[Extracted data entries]

###

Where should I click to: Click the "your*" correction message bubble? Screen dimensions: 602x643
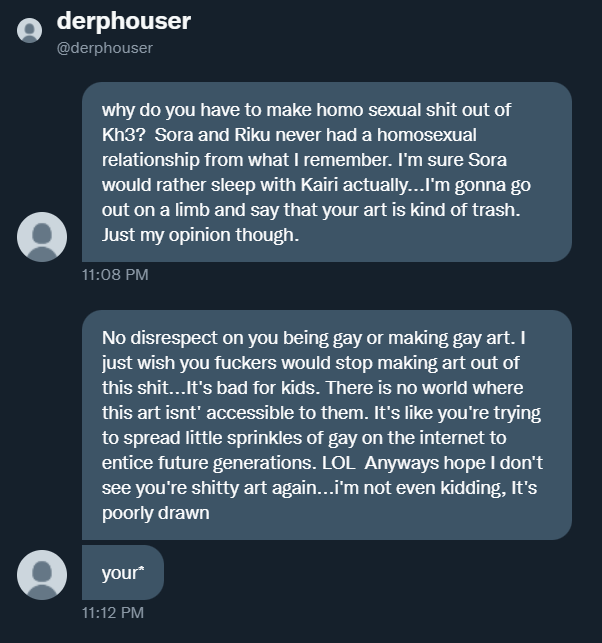(x=123, y=573)
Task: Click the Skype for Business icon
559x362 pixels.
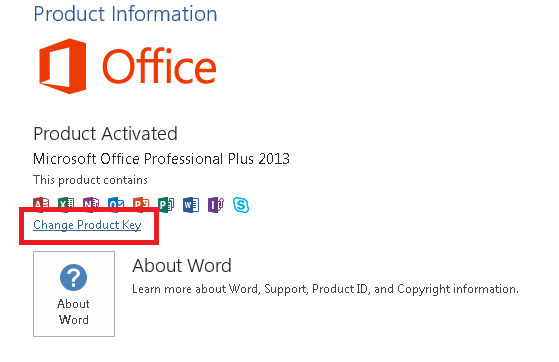Action: 241,205
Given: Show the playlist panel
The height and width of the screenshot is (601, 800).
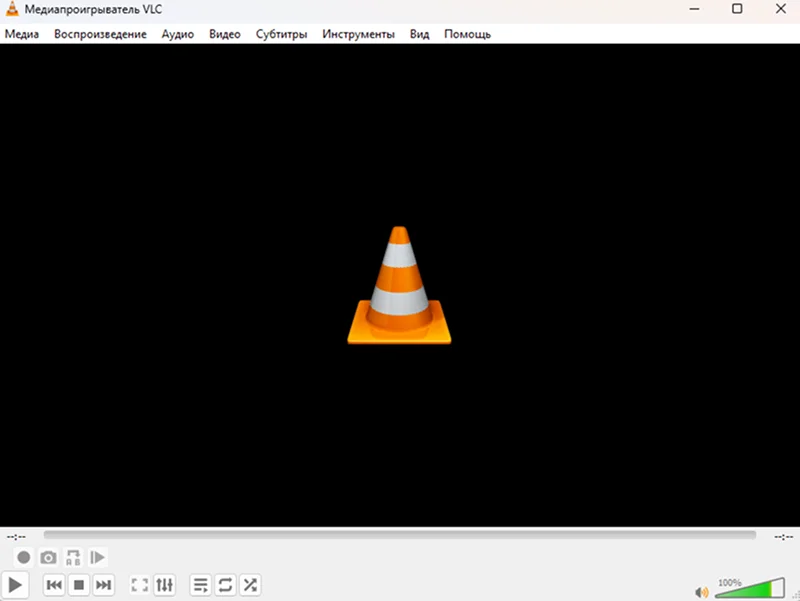Looking at the screenshot, I should (x=201, y=584).
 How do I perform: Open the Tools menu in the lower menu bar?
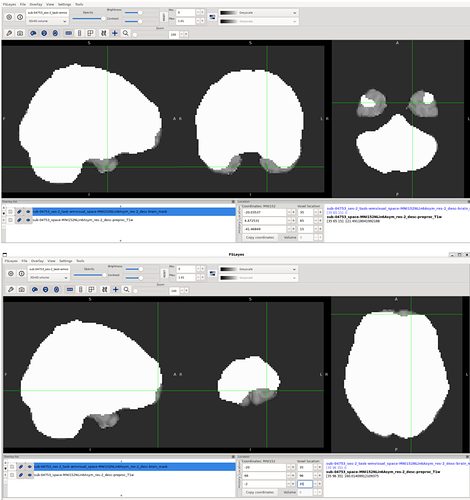(80, 261)
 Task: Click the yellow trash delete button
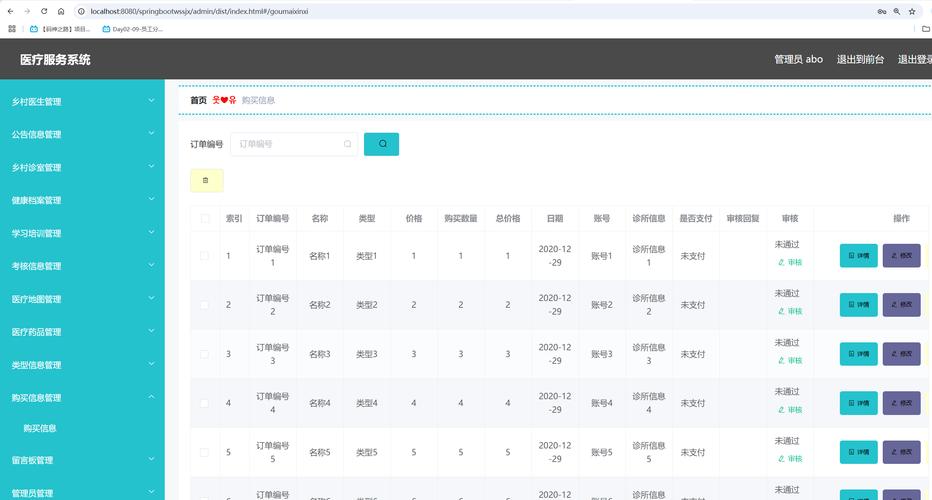(x=206, y=181)
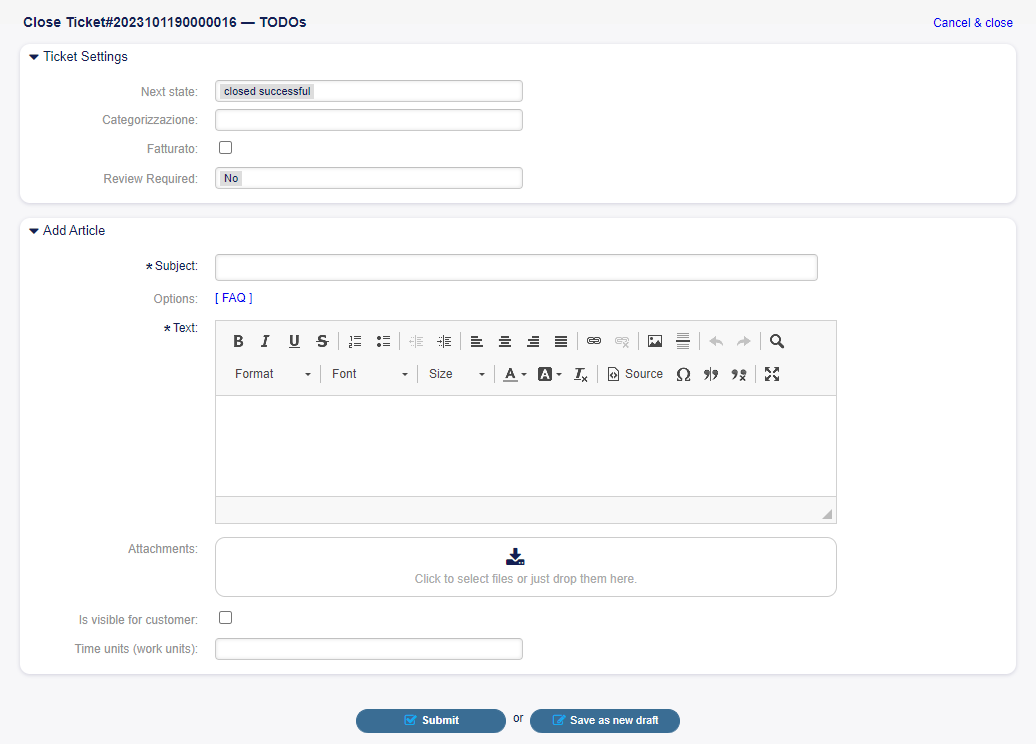Click into the Subject input field
This screenshot has width=1036, height=744.
(516, 267)
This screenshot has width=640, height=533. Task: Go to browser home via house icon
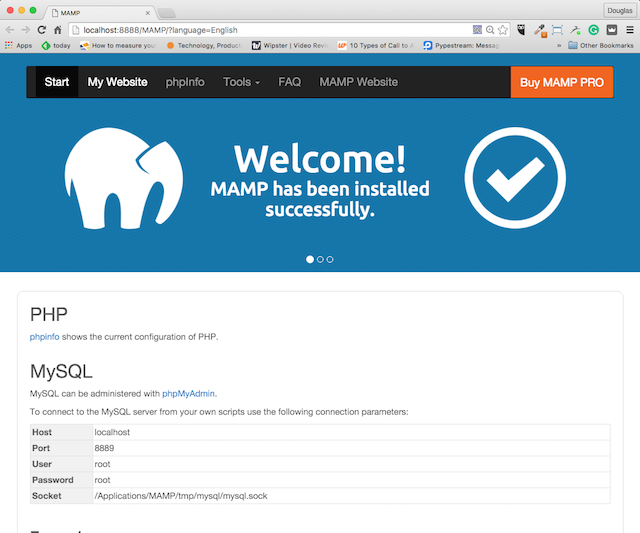point(58,30)
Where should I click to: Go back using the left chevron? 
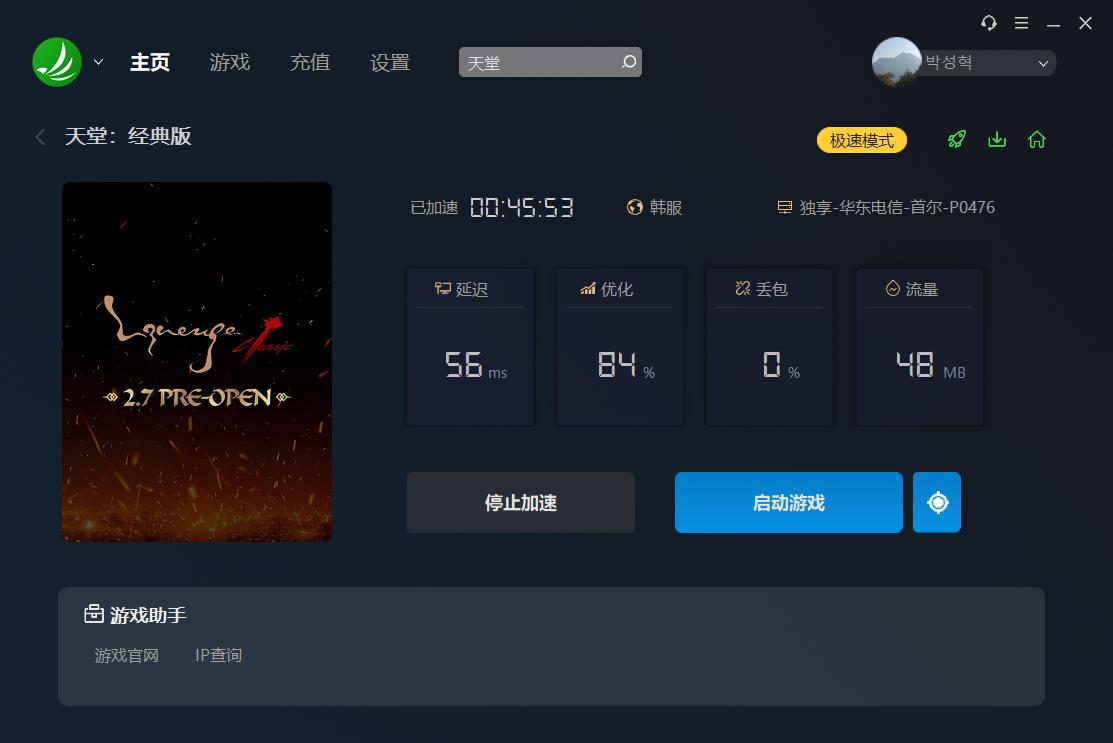coord(40,136)
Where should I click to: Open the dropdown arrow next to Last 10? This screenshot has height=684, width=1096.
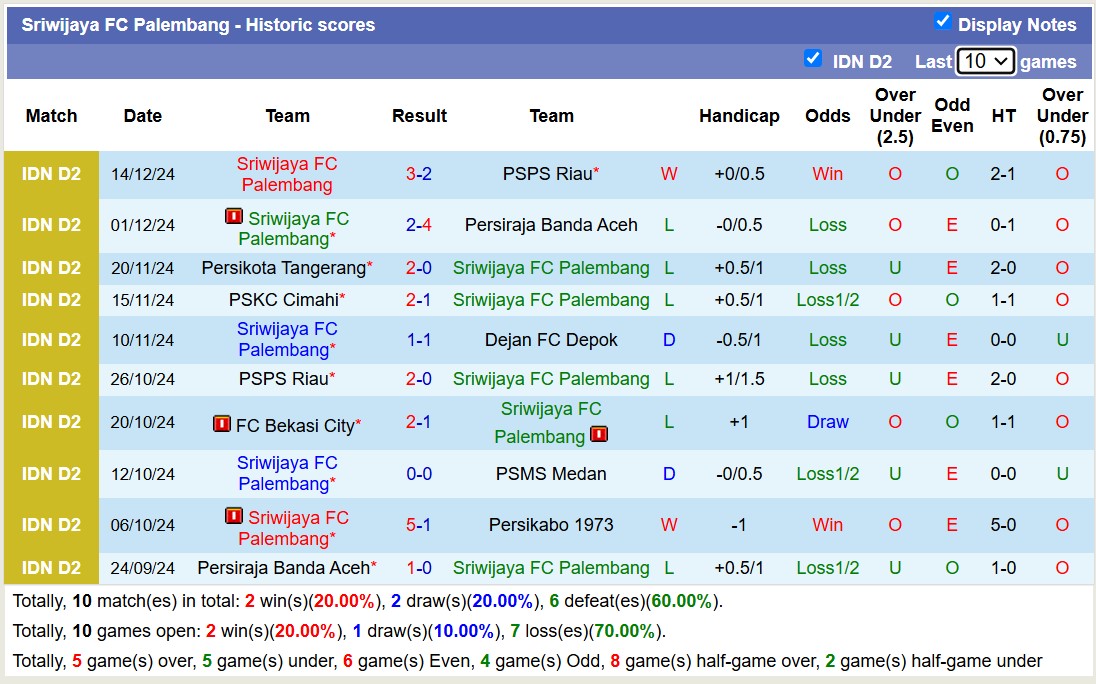pos(1000,61)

###

_What the exercise asks_
What is needed is an exact repeat of the lines from the one containing "The height and" through the last line of the records above, both included, with pictures left out.

_Solution to this problem_
The height and width of the screenshot is (601, 800).
Looking at the screenshot, I should (x=201, y=584).
 How do I perform: Open the Tools menu in the lower menu bar?
(80, 261)
 Task: Click the yellow trash delete button
(x=206, y=181)
Click into the Subject input field
This screenshot has width=1036, height=744.
(516, 267)
This screenshot has width=640, height=533. Task: Go to browser home via house icon
point(58,30)
Where should I click to: Go back using the left chevron? 
coord(40,136)
Where should I click to: Open the dropdown arrow next to Last 10? This screenshot has height=684, width=1096.
pos(1000,61)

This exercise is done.